Epimerization of peptide nucleic acids analogs during solid-phase synthesis: optimization of the coupling conditions for increasing the optical purity
2001; Royal Society of Chemistry; Issue: 20 Linguagem: Inglês
10.1039/b104146k
ISSN1472-7781
AutoresRoberto Corradini, Stefano Sforza, Arnaldo Dossena, Gerardo Palla, Raniero Rocchi, Ferdinando Filira, Flavia Nastri, Rosangela Marchelli,
Tópico(s)Advanced biosensing and bioanalysis techniques
ResumoPeptide nucleic acid (PNA) analogs based on Nα-(thymin-1-ylacetyl)ornithine were previously shown to form triplexes with complementary RNA. In order to obtain optically pure compounds for hybridization experiments, chiral monomers based on D- or L-ornithine, Nδ-Fmoc-Nα-(thymin-1-ylacetyl)ornithine 2 and Nδ-Fmoc-Nα-(uracil-1-ylacetyl)ornithine 3 were synthesized either by a one-step or by a simple three-step procedure starting from Nδ-protected ornithine; the latter procedure led to enantiomerically pure products.
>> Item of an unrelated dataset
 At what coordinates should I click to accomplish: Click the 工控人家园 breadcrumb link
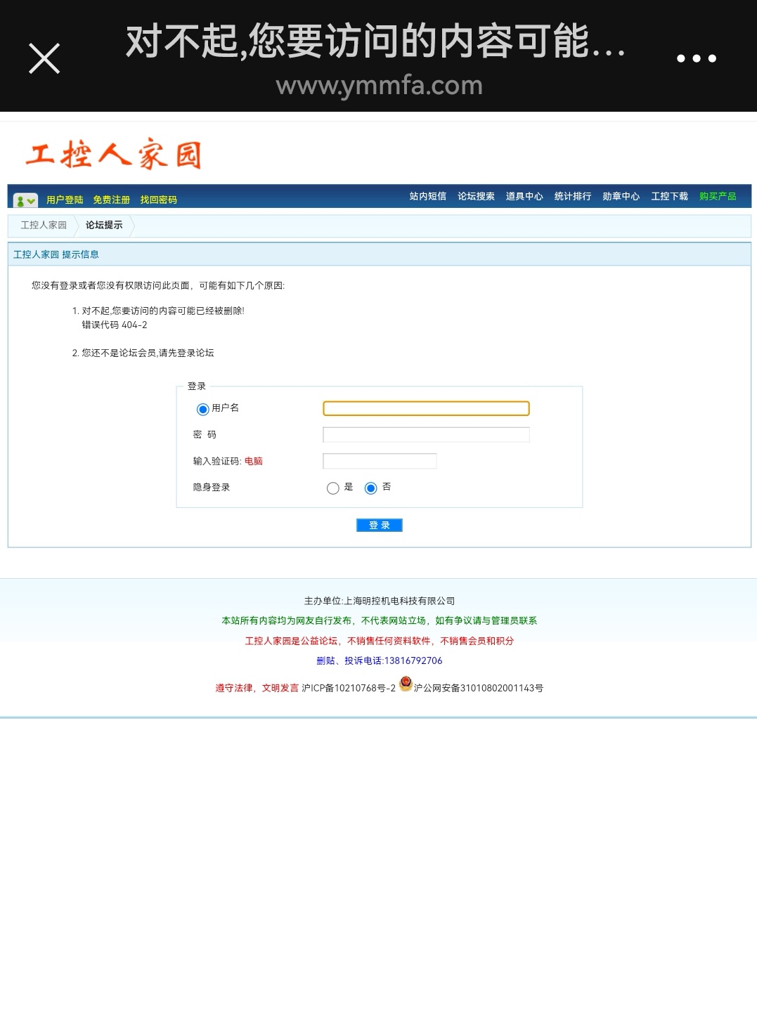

Oligomerization of 2 and 3 was carried out either in solution, or by solid-phase peptide synthesis (SPPS) on an MBHA-Rink amide resin. The oligomers turned out to contain large amounts of epimerization products, especially those obtained by SPPS. Therefore, we examined carefully the parameters which may be involved in epimerization: the nature of the coupling reagent, of the base, and the addition mode. Coupling of the monomer L-3 was performed under various conditions. Lower racemization was found to occur when using (7-azabenzotriazol-1-yl)-1,1,3,3-tetramethyluronium hexafluorophosphate (HATU) as coupling agent and 2,4,6-trimethylpyridine (sym-collidine, TMP) as base, without preactivation, leading to a residual 4% of the D-enantiomer. By applying a procedure based on the stepwise addition of the base the D-enantiomer content was reduced to less than 1%. Using this procedure, a decamer of L-3 was synthesized, which was shown to contain less than 2% of the D-ornithine derivative.